Pourquoi un tel désaveu des syndicats par leur base ?

Hélas, c’est classique chez les syndicats français, qui prennent leur posture traditionnelle de lutte des classes chaque fois qu’un conflit se lève sous les projecteurs des médias. Ils sont incapables dans ce cas de faire preuve de l’attitude pragmatique qu’ont les syndicats étrangers dans un contexte comparable. L’usine de Moselle, insistons-y, fabrique la Smart Fortwo pour le monde entier et pas seulement pour le marché français, et sa compétitivité internationale est forcément en jeu. Aussi longtemps que des syndicats comme la CGT et FO continueront à faire référence dans leurs statuts et dans leur attitude à la terrible charte d’Amiens de 1906, affirmant l’expropriation capitaliste comme la raison d’être des syndicats, le dialogue social restera beaucoup trop souvent un slogan sans consistance en France.

Faut-il que l’expérience Smart serve de référence pionnière ?

C’est là aussi l’inquiétude des syndicats. Et pourtant, aussi longtemps que leur attitude ne changera pas, oui, le référendum d’entreprise sera la solution. Et le sujet est brûlant en ce moment, où le droit du travail est en voie d’évolution. Le gouvernement actuel, suivant en cela de nombreux auteurs, a pour ambition de favoriser le dialogue social au niveau de l’entreprise, en généralisant les accords dérogatoires au Code du travail, accords passés avec la majorité des syndicats.
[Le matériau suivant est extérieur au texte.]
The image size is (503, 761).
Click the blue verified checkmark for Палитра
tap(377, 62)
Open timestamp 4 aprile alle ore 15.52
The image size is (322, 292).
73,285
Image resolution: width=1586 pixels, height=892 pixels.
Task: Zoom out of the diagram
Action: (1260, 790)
Mais si les syndicats continuent à se comporter comme ils le font actuellement, ce sera un coup d’épée dans l’eau. Nous préconisons donc le référendum d’entreprise. Dans le cas de Smart, l’entreprise pouvait mettre en œuvre le référendum, avec cependant le risque rappelé ci-dessus que les licenciements ne soient pas considérés comme légitimes au cours de litiges ultérieurs. Mais bien d’autres décisions nécessitent que la loi s’en mêle et accorde aux référendums d’entreprise leur légitimité légale. C’est notamment le cas pour la durée du travail et la possibilité de sortir de 35 heures d’une façon qui puisse s’imposer aux salariés refusant la modification de leur contrat de travail. Ce qui a rendu la solution possible pour Smart a tenu à un risque bien identifié que le groupe allemand choisisse un autre site, en fait celui de Slovénie, pour fabriquer le modèle suivant de la Smart. Mais plus généralement, les entreprises françaises devraient pouvoir passer aux 35 heures avant de voir leur avenir menacé, ou indépendamment de toute menace. C’est pourquoi il faut que la loi s’en mêle en autorisant les entreprises à consulter leurs salariés en cas d’impossibilité de parvenir à un accord entre partenaires sociaux,  et aussi que le Conseil constitutionnel n’y fasse pas obstacle.